М.А. БОЙКО (Волгоград)

ОБРАЗ МАРЫ В ТВОРЧЕСТВЕ Ф. СОЛОГУБА

Дан анализ образа мары в творчестве Ф.К.Сологуба, в частности, в стихотворении «С врагом сойдясь для боя злого...» и в романе

«Тяжелые сны». Сопоставив образ мары в творчестве Сологуба с одноименным образом в мифологии и демонологии, автор приходит к выводу, что мара Сологуба - синтез нескольких мифологических образов, играющий немаловажную роль в развитии авторской концепции.

Несмотря на повышенный в последнее время интерес к литературному наследию одного из ярчайших представителей русского декаданса Федора Сологуба, творчество его остается недостаточно полно и глубоко изученным.

«Своеобычность» и колорит произведений Сологуба во многом определяются яркими образами, которые использует художник для выражения своих идей. В данной статье мы сделаем попытку анализа одного из таких образов - образа мары, встречающегося в нескольких произведениях Сологуба (в особенности в стихотворении «С врагом сойдясь для боя злого» и в романе «Тяжелые сны»), сопоставим его с одноименными или схожими по функциям и характеристикам персонажами народной мифологии и демонологии, а также попытаемся выявить значимость этого образа для развития последующих (недоты-комки, Лилит и др.) и его роль в становлении философской авторской концепции.
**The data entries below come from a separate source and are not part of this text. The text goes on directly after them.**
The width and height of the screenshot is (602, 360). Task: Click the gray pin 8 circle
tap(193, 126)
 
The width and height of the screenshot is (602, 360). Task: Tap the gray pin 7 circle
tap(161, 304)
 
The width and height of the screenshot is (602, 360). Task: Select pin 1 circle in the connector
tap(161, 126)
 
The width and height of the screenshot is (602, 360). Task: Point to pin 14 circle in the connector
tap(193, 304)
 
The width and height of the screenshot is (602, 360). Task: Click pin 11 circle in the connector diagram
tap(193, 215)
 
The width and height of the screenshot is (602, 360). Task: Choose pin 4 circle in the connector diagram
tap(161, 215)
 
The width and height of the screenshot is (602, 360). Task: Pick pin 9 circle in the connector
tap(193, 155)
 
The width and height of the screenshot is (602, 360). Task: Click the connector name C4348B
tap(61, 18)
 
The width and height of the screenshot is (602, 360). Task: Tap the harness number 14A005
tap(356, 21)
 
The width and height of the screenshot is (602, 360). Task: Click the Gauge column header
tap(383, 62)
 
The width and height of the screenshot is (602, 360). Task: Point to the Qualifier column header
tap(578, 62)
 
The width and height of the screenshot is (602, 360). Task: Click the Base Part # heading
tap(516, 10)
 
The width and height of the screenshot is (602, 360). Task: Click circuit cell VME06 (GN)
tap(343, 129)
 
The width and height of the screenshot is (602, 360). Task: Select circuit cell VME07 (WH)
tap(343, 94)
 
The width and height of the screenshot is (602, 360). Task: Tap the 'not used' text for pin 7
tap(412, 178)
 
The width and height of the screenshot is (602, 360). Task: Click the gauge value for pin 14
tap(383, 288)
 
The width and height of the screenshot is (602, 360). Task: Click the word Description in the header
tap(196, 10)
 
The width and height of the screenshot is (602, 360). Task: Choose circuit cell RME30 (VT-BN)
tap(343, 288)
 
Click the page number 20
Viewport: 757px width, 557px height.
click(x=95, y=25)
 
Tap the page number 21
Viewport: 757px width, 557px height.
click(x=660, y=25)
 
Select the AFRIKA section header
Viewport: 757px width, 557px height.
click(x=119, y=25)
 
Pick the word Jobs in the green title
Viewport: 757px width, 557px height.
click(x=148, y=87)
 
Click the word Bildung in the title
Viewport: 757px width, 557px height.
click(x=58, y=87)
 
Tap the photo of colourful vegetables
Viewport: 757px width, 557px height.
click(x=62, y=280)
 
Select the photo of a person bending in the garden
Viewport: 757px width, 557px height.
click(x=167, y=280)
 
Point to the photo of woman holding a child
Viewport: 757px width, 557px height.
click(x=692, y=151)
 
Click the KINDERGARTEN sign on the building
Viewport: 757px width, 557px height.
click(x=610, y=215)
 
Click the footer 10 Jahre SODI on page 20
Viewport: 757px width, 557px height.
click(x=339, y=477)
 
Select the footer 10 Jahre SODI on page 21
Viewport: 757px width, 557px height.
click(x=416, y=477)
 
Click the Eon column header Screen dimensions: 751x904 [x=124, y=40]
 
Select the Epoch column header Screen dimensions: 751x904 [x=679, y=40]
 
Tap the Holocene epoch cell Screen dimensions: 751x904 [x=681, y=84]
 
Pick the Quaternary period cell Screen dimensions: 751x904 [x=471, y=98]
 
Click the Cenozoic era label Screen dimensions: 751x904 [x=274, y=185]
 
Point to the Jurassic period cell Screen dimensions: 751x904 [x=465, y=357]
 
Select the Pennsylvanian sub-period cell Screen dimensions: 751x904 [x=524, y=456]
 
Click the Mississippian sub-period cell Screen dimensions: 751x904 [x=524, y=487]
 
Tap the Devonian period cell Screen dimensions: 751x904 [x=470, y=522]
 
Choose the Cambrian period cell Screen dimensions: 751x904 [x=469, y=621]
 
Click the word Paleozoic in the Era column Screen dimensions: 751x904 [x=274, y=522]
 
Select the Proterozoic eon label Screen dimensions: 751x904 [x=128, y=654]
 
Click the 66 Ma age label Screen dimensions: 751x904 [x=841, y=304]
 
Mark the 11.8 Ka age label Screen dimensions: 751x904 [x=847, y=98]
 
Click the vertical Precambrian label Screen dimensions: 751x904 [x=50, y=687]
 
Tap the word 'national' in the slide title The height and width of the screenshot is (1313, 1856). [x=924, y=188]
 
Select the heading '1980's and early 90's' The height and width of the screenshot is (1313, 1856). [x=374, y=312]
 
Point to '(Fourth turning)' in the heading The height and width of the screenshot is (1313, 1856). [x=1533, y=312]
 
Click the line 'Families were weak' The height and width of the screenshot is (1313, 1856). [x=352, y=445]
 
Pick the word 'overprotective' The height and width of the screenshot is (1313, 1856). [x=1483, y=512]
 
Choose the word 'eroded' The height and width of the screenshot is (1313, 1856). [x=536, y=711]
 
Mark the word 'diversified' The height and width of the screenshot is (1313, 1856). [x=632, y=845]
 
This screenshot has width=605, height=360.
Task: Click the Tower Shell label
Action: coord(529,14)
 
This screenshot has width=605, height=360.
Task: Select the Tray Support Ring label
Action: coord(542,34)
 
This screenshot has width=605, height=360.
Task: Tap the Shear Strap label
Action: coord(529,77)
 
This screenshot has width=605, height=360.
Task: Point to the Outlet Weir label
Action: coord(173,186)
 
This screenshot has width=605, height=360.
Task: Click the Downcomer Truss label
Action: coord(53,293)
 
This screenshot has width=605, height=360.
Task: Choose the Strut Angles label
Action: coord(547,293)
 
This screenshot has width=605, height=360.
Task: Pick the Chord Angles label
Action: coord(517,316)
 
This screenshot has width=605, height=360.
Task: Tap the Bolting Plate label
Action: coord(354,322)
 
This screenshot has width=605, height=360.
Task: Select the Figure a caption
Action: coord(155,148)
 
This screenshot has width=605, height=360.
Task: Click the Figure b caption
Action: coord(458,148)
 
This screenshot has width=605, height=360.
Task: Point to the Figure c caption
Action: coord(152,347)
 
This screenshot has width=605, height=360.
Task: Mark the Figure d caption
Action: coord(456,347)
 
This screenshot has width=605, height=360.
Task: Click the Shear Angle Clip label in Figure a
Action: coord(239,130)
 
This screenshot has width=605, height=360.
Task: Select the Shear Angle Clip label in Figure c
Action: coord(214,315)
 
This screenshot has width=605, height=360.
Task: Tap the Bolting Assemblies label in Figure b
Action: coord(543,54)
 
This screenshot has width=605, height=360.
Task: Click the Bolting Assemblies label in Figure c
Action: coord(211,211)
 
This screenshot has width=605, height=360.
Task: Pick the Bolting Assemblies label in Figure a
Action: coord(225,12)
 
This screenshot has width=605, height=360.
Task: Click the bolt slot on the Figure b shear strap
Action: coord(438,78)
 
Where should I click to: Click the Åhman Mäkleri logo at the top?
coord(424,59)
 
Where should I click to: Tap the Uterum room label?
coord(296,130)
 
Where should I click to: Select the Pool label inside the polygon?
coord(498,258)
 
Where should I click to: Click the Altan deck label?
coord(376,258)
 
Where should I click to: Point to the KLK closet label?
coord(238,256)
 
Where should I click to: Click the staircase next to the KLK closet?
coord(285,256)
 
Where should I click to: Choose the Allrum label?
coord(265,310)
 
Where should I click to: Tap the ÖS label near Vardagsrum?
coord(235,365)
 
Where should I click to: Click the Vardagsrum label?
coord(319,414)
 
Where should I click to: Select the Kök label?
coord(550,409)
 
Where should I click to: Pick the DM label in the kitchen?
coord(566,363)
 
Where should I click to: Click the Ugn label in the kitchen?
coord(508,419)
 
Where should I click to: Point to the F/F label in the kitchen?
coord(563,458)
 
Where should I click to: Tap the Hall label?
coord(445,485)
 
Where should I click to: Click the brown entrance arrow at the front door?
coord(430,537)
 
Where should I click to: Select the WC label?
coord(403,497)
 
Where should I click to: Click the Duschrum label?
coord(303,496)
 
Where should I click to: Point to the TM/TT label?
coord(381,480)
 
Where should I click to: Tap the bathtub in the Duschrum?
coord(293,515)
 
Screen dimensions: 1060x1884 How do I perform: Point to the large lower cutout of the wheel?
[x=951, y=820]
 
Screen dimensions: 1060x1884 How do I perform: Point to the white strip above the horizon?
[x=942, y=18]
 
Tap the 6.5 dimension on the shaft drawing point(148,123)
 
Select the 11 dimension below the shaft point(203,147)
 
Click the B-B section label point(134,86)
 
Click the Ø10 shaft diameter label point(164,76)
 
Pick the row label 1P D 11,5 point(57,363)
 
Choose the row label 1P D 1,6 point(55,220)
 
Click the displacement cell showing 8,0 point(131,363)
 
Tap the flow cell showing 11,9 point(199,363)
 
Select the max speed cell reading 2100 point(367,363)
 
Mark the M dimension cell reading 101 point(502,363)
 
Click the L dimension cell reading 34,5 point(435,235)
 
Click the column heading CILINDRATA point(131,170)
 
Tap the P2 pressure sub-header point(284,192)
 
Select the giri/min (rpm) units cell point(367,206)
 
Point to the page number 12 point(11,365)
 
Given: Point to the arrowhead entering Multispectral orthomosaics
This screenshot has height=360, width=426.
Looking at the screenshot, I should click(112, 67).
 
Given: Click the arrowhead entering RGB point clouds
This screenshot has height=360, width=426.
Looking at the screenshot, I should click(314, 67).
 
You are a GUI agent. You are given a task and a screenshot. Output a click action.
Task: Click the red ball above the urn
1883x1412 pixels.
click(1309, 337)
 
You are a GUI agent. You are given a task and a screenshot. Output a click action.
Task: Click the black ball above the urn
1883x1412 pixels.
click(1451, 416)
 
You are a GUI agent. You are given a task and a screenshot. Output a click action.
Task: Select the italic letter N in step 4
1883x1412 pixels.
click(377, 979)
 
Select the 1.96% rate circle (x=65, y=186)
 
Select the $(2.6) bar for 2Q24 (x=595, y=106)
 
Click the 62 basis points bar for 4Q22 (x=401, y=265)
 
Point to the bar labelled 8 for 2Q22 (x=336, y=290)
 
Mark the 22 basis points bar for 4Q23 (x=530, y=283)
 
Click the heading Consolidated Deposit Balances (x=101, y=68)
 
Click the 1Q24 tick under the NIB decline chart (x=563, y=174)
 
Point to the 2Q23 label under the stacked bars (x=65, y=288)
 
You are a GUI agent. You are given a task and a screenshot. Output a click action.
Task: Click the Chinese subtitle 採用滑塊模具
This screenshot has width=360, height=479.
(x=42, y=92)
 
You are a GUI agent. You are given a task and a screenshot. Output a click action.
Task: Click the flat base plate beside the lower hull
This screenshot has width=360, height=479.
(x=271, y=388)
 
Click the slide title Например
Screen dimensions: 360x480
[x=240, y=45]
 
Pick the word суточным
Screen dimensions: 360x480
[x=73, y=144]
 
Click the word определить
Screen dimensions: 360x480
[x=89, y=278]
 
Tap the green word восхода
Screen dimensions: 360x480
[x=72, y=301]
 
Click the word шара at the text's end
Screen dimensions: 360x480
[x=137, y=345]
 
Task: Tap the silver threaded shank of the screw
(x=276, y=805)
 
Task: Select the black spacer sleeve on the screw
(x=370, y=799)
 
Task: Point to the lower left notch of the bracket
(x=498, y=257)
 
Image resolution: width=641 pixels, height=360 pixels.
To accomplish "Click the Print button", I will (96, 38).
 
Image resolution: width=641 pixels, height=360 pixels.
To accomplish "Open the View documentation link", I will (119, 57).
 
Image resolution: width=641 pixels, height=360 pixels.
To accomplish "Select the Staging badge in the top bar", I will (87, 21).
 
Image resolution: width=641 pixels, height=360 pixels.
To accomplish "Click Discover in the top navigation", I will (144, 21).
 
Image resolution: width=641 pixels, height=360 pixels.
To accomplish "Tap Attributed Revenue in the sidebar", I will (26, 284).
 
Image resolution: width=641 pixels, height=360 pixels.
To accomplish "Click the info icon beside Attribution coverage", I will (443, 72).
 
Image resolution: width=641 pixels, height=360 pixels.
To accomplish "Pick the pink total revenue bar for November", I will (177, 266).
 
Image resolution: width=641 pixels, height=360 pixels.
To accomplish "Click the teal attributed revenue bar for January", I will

М.И. Дикман считает, что образ мары в стихотворении «С врагом сойдясь для боя злого...» символизирует «охватывающую автора тоску», поскольку поэт «не только выражает прямо свои чувства, пережива-

ния, но и как бы ретроспективно рассматривает их, воплощает в лирических сюжетах» (Дикман: 18). Однако, на наш взгляд, все не так просто, и мара здесь - не только выражение чувств и переживаний автора, но и яркий оригинальный образ, взятый Сологубом, очевидно, из народной мифологии.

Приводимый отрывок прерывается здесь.